By William Schomberg
LONDON (Reuters) – The Bank of England looks set to keep its stimulus running at full speed next week despite two policymakers breaking ranks to suggest that its nearly 900 billion pound ($1.2 trillion) bond-buying scheme might have to end early as inflation speeds up.
Britain’s economy is rebounding quickly from its almost 10% crash of 2020, when the country suffered a higher COVID-19 death toll and longer lockdowns than most other nations.
With consumers back in shops, bars and restaurants and fuel prices leaping as the global economy fires up, inflation has sped past the BoE’s 2% target and is on course to surpass 3%.
Many investors are betting the BoE will raise interest rates before the U.S. Federal Reserve, even though the U.S. economy has already recovered its pre-pandemic size, unlike Britain’s.
Two BoE rate-setters – Deputy Governor Dave Ramsden and Michael Saunders – have said the time for tighter policy might be nearing, raising the prospect of the BoE curtailing its bond-buying programme sooner than planned.
But colleagues have signalled they think the bigger risk would be to stop the bond-buying programme before its scheduled end in late 2021. That could hurt the still incomplete recovery in the world’s fifth-biggest economy.
Finance minister Rishi Sunak is phasing out furlough payments along with other parts of his pandemic safety net, and a recent slowing of COVID-19 cases could prove fleeting.

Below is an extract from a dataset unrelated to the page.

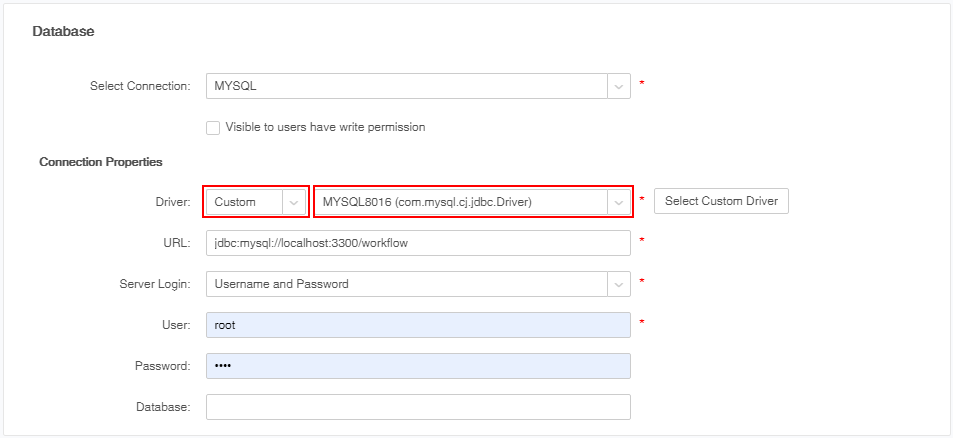Click the MYSQL8016 com.mysql.cj.jdbc.Driver field
953x438 pixels.
point(460,202)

“I think it will remain appropriate to keep the current monetary stimulus in place for several quarters at least, and probably longer,” Monetary Policy Committee member Gertjan Vlieghe said on Monday.
INFLATION SIGNALS
Key to the BoE leaving the stimulus programme unchanged is its view that the jump in inflation will prove short-lived.
In May, the BoE said it expected consumer price inflation would peak at about 2.5% in late 2021 although it was then forced to raise that to above 3% in an interim forecast in June.
The new quarterly projections due on Aug. 5 are likely to see a new peak of 3.5%, which would nudge up the BoE’s closely watched forecasts for inflation in two and three years’ time to its 2.0% target, according to economists at HSBC.
That would be taken by investors as an implicit backing of recent market pricing for a May 2022 hike of 15 basis points taking Bank Rate to 0.25%, up from its all-time low of 0.1% now, and a further 25 basis point hike a year later, they said.
“This is more tightening and sooner than was expected in May, when the first 15 basis point move was not priced until early 2023,” HSBC economist Elizabeth Martins said.
Other economists expect the BoE to raise rates in the second half of 2022 or only in 2023.
HOW TO TIGHTEN?
Investors are also waiting for the BoE to publish new guidance on how it would sequence raising interest rates with shrinking its bond-buying programme, either by not reinvesting the cash from maturing bonds or by actively selling bonds.
Vlieghe said on Monday that the BoE would publish its review “soon” but like other MPC members he declined to give precise details on any timing.
Deutsche Bank economist Sanjay Raja predicted the BoE would announce its strategy next week and say that it was lowering the Bank Rate threshold at which it would start to unwind its balance sheet to 0.25% – much lower than the existing 1.5% trigger – or simply scrap the threshold altogether.
That would allow the BoE to crack on with the task of shrinking its massive balance sheet, possibly in mid-2022.
“Unlike the previous tightening, the MPC will target the Bank’s balance sheet more so than the policy rate,” Raja said.